Judge orders county to allow proposal to move forward

Hoffvest LLC, which owns the former Colby School site, is planning to use the Victorian-style mansion as an eight-room bed-and-breakfast. A judge recently overturned the county’s decision to bar that use. The land is just across S.R. 224 from the entrance to the Canyons Village base area of Park City Mountain Resort.
Park Record file photo

A 3rd District Court judge has overturned a Summit County Council land-use decision, ruling that the proposal to use the former Colby School site as a bed-and-breakfast must be allowed to proceed and that the county’s denial was not supported by its own code.

Judge Teresa Welch on Friday remanded the case back to the county, where the Snyderville Basin Planning Commission will once again evaluate it.

The land in question includes a Victorian-style mansion and outbuildings on 5 acres of land just across S.R. 224 from the entrance to the Canyons Village base area of Park City Mountain Resort. Hoffvest LLC, which owns the land and prevailed in court, is seeking to use the mansion as an eight-room bed-and-breakfast.



An attorney for the applicants said he anticipates returning to the commission shortly and that his clients are still interested in pursuing the bed-and-breakfast plan.

A Summit County attorney declined to comment about a potential appeal.



The Planning Commission is still empowered to place conditions on the land-use permit, like limiting the number or duration of special events and ensuring adequate parking and inoffensive lighting.

But the question as to whether Hoffvest’s bed-and-breakfast proposal complies with the county’s land-use code has just been settled in court, and the commission will be charged only with determining the project’s potential impacts and how to mitigate them.

The proposal is the latest — and smallest — in a sometimes litigious multi-year quest to use the estate for commercial purposes after the LLC purchased it in late 2014. A group of neighbors has consistently opposed proposals to use the buildings as businesses, saying that doesn’t fit with the surrounding single-family home neighborhoods.

The Planning Commission, and then the County Council upon appeal, ruled that the application failed to satisfy the requirement in county code that the bed-and-breakfast be owner occupied.

Welch ruled that the building is owner occupied, reversing the county’s decision.

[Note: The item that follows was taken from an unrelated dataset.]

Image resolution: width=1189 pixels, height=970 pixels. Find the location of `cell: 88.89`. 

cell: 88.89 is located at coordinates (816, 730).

Hoffvest listed the property for sale while the lawsuit was pending, asking $5.5 million for the land and buildings.

The listing agent for the sale did not immediately respond to a request for comment after the ruling, and Hoffvest’s attorney Robert McConnell said he was not aware of his clients accepting any offers on the land.

Listing agent John Travis said before the mid-February deadline for offers that he’d seen strong demand for commercial uses for the property, but was surprised with the lack of interest in the property as a 16,000-square-foot residential estate.

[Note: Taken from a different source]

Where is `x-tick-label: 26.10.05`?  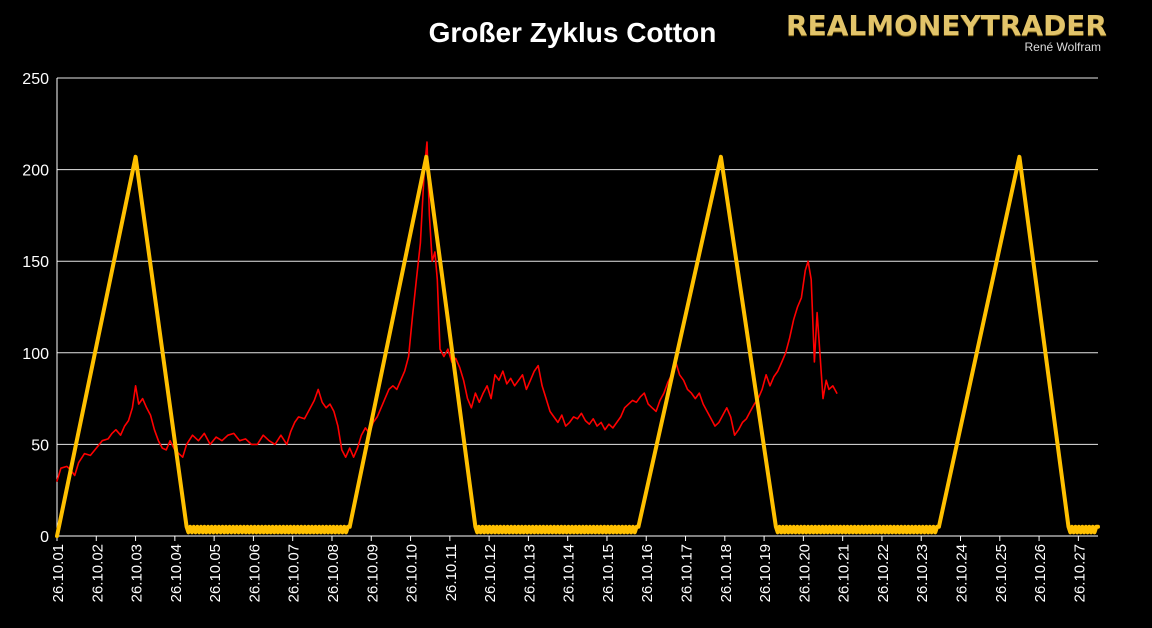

The purchase was set to be contingent on the new owner receiving approval from the county for any commercial plans, and Travis said Hoffvest was carefully evaluating which offers would be likely to survive the county’s approval process.

The mansion was built in the 1980s and in 1985 approved for use as a small hotel, which was called the Snowed Inn. It was used as a school starting in 2001 until 2008, and is still colloquially referred to by that name, the Colby School.

Hoffvest in 2015 applied to use the site and neighboring property for a 55-room hotel and cabin complex with a 5,000-square-foot restaurant. The applicants have winnowed the proposal in the intervening years, briefly gaining approval for a 15-room hotel, 5,000-square-foot restaurant and yoga and fitness studio concept in 2017 before the County Council reversed the Planning Commission’s approval.

That resulted in a lawsuit that was dismissed in 2019. Months later, Hoffvest applied for a conditional use permit to operate as a bed-and-breakfast, which is allowed under the county code with certain conditions, including that it be owner occupied.

The Planning Commission initially rejected that application last June.